Overall, it was a fun event. Now that I know the ropes, I may even do it again next year. My friends and I had a blast, and I did meet a couple of guys with whom I’ve stayed in touch. I think it was a bit confusing for Bitter Ball virgins, which could have been avoided if the hosts had gotten on stage and made the games and the rules clear. After all, if it wasn’t for the events going on it would have been just another Thursday at a club with an over-inflated cover charge and a lot more people. I think it could have lived up to the ‘scandalous’ adjective if all of the attendees were required to show up in their pajamas or underwear – sort of like the PJ Party at Hef’s place. And spin the bottle might have been better balanced and more entertaining if Slacker & Steve had selected participants from the audience, and coordinated the game onstage.
I don’t know that it was really the place to find a ‘sweetheart’ for Valentine’s Day – maybe a future date, or an immediate hook-up for the night. In fact my friends and I got hit on a lot less than we do on any other evening out at a club. I mean what guy really goes out looking for a ‘Valentine’? I think it’s more likely that a guy will dump his girlfriend pre-Valentine’s Day so he isn’t stuck trying to come up with some romantic, over-priced bullshit in exchange for a blow job. And statistics show that a lot of break-ups occur just after Valentine’s Day – probably because there’s so much pressure on being ‘romantic’ that a woman will dump your ass if you can’t measure up.

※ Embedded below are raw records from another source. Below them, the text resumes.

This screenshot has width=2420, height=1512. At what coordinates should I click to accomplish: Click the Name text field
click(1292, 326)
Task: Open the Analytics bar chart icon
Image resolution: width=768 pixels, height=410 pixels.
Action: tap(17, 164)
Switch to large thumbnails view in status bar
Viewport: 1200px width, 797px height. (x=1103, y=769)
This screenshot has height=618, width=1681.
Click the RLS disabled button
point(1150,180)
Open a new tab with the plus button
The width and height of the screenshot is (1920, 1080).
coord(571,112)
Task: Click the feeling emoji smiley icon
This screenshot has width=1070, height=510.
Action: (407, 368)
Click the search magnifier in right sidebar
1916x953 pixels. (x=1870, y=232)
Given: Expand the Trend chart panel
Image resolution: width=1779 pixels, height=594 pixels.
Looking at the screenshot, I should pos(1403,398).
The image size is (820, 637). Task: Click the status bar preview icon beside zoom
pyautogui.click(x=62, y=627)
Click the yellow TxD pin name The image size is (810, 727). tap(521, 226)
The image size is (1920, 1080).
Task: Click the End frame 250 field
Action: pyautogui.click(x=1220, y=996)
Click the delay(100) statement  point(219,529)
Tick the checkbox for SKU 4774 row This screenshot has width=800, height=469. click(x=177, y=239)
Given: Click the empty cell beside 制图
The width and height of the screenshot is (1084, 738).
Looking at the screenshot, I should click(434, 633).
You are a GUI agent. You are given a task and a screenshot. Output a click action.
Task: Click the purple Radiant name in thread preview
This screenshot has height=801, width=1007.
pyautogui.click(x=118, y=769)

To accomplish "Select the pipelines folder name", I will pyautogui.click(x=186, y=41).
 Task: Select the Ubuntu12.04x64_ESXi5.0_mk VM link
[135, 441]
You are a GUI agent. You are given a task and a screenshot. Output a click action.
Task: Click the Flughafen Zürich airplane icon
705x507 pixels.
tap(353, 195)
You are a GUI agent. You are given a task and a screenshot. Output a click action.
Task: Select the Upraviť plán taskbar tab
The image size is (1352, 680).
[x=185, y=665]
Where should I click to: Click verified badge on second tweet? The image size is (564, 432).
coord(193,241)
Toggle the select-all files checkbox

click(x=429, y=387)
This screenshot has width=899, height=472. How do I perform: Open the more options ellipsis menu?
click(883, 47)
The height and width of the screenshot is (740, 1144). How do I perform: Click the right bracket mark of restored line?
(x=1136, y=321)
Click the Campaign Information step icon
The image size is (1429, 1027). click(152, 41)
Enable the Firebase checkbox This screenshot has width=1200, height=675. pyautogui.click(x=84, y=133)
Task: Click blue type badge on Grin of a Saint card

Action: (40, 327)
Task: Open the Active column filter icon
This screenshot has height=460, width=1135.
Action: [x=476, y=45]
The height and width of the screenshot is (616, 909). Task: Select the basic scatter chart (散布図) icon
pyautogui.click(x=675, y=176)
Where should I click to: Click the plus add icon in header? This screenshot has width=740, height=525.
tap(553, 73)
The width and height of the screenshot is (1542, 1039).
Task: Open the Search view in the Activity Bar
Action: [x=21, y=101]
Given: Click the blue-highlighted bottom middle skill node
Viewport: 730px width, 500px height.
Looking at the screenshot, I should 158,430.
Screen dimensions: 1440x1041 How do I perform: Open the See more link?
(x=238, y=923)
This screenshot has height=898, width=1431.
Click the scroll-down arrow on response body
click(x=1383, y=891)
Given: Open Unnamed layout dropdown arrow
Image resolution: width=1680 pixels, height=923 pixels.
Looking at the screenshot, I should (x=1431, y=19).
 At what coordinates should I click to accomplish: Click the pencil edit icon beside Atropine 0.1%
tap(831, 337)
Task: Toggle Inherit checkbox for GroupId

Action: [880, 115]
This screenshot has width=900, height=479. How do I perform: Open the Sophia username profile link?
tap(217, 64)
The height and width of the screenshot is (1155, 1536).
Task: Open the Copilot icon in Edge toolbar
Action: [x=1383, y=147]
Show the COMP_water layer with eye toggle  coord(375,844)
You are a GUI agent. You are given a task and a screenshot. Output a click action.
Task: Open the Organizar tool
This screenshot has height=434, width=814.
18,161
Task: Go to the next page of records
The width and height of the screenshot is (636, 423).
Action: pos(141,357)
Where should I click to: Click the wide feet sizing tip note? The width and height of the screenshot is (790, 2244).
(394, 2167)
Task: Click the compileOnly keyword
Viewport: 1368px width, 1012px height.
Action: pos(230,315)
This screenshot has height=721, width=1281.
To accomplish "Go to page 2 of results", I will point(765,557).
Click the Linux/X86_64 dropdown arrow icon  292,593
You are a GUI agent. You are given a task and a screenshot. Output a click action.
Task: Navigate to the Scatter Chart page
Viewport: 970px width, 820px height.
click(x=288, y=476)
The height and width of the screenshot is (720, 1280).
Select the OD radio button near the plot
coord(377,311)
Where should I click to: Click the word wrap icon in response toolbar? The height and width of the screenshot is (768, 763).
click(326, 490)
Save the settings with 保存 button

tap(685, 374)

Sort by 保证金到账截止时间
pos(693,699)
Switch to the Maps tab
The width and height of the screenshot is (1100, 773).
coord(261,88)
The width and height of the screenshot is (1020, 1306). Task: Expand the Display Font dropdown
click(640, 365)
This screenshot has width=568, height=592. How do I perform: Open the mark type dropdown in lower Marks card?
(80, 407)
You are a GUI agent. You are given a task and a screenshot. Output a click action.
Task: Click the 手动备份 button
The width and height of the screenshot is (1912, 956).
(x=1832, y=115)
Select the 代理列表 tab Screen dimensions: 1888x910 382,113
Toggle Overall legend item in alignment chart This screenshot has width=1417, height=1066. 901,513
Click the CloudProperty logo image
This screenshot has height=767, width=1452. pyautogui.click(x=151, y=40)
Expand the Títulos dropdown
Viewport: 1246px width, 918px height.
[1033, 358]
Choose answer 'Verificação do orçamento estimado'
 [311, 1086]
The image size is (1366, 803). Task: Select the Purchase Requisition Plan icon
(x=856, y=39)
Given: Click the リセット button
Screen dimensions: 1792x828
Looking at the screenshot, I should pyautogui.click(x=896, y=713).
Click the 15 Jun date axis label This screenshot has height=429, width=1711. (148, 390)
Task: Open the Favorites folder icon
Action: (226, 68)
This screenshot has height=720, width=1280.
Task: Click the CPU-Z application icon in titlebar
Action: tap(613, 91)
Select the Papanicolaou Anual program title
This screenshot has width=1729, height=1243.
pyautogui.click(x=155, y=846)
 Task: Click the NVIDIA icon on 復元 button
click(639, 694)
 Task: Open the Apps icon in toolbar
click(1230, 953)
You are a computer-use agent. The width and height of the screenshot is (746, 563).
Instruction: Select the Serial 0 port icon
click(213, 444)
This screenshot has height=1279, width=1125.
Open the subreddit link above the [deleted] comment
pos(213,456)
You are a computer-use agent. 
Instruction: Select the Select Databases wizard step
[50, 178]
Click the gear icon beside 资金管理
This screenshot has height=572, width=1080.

I didn’t see a lot of people leaving together, but I also escaped before that 1:30 drunken, desperate sweep of the dance floor. I didn’t see a lot of ‘bitter’ people either. What I did see, was a lot of single people in one place, dancing, talking, laughing, and having a really good time with their friends and making new ones. Quite frankly, it made me realize that there’s no reason anyone should feel sad about being alone on Valentine’s Day. There are plenty of us who are single by choice, at least for the time being. Better to be alone and happy than in a bad relationship. Perhaps next year the Bitter Ball should be called ‘The Single, Free, and Loving It Ball’, because some of us really are having a ball being single.